Saturday, 7 July 2012
By ANDREW MARSHALL
Following the 2009 G20 summit, plans were announced for implementing the creation of a new global currency to replace the US dollar’s role as the world reserve currency. Point 19 of the communiqué released by the G20 at the end of the Summit stated, “We have agreed to support a general SDR allocation which will inject $250 billion into the world economy and increase global liquidity.” SDRs, or Special Drawing Rights, are “a synthetic paper currency issued by the International Monetary Fund.”
As the Telegraph reported, “the G20 leaders have activated the IMF’s power to create money and begin global ‘quantitative easing’. In doing so, they are putting a de facto world currency into play. It is outside the control of any sovereign body. Conspiracy theorists will love it.”

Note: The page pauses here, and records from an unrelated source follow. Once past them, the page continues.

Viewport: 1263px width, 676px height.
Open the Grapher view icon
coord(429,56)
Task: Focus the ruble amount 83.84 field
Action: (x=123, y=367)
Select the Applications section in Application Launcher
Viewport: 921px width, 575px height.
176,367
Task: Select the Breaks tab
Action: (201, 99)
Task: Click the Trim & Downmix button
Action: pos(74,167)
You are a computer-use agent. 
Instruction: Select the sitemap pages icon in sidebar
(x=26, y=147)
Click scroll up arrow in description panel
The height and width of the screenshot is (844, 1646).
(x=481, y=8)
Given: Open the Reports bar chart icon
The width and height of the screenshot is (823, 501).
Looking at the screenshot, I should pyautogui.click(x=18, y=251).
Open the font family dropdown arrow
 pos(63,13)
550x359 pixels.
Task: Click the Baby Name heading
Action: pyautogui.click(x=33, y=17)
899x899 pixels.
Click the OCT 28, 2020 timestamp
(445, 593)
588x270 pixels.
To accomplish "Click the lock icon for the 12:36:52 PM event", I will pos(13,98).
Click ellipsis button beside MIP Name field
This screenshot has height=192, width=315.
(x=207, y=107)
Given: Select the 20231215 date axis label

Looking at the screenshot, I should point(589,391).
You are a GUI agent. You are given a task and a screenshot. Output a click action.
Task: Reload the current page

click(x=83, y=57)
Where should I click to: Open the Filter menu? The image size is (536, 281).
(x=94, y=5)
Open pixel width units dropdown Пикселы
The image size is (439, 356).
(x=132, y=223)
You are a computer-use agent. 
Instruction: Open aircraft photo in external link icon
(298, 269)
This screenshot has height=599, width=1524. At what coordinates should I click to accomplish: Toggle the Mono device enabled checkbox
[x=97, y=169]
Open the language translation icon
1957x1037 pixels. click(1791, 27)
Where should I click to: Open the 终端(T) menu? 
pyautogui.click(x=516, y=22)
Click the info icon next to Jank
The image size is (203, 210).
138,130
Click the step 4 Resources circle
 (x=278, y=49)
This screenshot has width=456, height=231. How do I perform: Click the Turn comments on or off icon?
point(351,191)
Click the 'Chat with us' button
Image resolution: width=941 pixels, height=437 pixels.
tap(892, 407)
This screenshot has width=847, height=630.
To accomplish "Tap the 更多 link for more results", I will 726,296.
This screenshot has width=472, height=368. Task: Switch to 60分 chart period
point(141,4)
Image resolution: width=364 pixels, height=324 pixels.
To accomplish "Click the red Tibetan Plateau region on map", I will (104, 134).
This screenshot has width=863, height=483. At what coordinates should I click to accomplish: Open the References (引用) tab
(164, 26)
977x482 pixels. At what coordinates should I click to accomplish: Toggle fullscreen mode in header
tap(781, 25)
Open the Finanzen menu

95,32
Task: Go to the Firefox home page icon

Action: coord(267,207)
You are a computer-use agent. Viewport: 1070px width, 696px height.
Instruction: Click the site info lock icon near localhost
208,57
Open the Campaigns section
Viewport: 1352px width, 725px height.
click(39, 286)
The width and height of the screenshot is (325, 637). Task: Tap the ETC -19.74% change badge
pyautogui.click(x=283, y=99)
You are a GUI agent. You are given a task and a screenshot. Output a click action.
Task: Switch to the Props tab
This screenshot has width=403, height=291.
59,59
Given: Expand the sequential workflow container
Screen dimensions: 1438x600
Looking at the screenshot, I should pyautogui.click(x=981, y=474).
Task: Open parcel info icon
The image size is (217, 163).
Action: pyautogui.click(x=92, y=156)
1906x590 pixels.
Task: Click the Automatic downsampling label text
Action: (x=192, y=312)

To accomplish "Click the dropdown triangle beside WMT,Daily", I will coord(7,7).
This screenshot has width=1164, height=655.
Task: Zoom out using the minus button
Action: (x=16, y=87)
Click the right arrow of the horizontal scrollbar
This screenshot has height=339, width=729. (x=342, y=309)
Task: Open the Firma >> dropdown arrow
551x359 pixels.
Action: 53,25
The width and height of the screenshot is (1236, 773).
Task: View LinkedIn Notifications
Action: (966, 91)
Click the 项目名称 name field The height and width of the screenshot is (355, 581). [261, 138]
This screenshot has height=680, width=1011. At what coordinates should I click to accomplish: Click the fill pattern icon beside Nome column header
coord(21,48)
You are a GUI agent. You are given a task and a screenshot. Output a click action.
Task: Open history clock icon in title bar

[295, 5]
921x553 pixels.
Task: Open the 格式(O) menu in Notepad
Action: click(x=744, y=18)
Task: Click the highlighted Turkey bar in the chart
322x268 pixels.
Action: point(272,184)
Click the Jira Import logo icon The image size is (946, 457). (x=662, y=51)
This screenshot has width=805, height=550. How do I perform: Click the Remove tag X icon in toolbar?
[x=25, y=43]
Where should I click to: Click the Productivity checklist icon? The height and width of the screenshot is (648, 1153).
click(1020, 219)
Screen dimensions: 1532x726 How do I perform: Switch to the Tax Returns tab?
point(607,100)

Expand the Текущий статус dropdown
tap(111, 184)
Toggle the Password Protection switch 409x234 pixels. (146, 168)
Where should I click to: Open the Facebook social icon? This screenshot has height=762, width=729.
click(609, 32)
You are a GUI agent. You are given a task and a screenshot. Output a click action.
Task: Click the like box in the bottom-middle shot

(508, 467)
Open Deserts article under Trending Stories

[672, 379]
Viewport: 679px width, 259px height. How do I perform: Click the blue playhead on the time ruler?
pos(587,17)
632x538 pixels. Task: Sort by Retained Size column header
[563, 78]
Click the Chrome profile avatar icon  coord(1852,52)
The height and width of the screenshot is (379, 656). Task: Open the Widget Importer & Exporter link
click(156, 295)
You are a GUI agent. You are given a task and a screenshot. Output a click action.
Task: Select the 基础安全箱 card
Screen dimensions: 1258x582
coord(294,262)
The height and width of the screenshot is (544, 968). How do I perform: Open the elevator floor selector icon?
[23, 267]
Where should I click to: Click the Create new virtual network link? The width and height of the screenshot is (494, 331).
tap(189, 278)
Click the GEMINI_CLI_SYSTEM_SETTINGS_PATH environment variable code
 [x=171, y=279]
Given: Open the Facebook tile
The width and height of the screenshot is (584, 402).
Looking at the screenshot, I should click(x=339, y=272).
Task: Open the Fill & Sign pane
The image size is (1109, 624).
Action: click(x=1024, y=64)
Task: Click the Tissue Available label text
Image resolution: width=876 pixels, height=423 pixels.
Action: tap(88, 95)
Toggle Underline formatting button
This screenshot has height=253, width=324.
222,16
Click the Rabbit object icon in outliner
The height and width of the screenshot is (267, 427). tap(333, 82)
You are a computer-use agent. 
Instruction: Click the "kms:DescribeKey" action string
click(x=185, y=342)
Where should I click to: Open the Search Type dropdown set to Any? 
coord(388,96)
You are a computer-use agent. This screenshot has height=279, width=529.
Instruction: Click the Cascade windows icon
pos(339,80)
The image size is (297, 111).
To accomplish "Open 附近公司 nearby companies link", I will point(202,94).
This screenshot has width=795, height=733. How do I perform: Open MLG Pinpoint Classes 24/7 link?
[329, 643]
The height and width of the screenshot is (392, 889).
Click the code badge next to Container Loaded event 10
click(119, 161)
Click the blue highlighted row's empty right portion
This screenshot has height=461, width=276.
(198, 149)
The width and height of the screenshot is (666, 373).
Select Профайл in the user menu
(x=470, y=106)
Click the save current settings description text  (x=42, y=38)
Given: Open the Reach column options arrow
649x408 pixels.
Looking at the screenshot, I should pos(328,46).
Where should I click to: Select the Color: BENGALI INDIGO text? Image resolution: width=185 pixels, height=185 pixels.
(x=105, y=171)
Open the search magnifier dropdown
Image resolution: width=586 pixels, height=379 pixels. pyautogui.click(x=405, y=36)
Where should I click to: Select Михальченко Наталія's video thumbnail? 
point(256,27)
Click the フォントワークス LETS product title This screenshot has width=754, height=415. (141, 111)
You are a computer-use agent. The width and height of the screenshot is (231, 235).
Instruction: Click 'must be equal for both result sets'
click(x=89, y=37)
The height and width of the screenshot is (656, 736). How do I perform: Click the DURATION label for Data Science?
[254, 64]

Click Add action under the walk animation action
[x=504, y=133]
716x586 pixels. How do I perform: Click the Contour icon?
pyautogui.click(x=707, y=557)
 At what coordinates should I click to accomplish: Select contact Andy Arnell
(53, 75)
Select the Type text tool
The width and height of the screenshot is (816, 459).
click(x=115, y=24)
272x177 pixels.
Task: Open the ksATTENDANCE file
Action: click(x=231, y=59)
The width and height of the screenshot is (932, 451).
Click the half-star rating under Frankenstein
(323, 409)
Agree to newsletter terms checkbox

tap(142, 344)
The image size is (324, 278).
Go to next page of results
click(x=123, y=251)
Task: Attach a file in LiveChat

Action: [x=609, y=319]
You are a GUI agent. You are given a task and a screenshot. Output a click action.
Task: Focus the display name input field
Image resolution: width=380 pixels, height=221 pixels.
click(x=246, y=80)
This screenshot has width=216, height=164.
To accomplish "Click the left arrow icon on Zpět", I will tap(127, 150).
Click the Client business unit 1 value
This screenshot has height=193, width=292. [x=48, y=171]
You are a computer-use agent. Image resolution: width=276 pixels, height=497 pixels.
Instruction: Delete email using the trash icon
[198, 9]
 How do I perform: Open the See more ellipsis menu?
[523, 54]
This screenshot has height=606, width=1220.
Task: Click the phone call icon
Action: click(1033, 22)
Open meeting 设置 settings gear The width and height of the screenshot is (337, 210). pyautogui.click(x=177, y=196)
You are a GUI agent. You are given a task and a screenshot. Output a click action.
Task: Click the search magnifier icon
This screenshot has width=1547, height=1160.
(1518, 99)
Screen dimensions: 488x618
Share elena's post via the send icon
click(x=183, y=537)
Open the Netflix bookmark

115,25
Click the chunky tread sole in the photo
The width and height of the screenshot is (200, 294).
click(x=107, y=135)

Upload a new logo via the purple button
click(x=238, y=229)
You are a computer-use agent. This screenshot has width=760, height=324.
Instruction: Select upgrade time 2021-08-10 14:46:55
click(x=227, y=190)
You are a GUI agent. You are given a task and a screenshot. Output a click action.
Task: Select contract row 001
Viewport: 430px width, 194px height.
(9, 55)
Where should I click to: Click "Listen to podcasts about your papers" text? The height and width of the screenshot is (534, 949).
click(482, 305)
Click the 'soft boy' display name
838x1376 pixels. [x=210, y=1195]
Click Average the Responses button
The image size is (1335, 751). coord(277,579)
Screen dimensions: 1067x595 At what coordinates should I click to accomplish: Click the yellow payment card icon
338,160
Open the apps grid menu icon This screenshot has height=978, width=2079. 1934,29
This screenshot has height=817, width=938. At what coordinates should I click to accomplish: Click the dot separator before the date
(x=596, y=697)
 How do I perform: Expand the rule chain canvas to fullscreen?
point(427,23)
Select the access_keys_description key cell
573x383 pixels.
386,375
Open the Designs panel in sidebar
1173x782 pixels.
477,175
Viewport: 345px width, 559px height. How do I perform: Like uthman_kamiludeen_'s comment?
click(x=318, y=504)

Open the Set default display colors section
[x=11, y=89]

The article continued in stating that, “there is now a world currency in waiting. In time, SDRs are likely to evolve into a parking place for the foreign holdings of central banks, led by the People’s Bank of China.” Further, “the creation of a Financial Stability Board looks like the first step towards a global financial regulator,” or, in other words, a global central bank.It is important to take a closer look at these “solutions” being proposed and implemented in the midst of the current global financial crisis. These are not new suggestions, as they have been in the plans of the global elite for a long time. However, in the midst of the current crisis, the elite have fast-tracked their agenda of forging a New World Order in finance. It is important to address the background to these proposed and imposed “solutions” and what effects they will have on the International Monetary System (IMS) and the global political economy as a whole.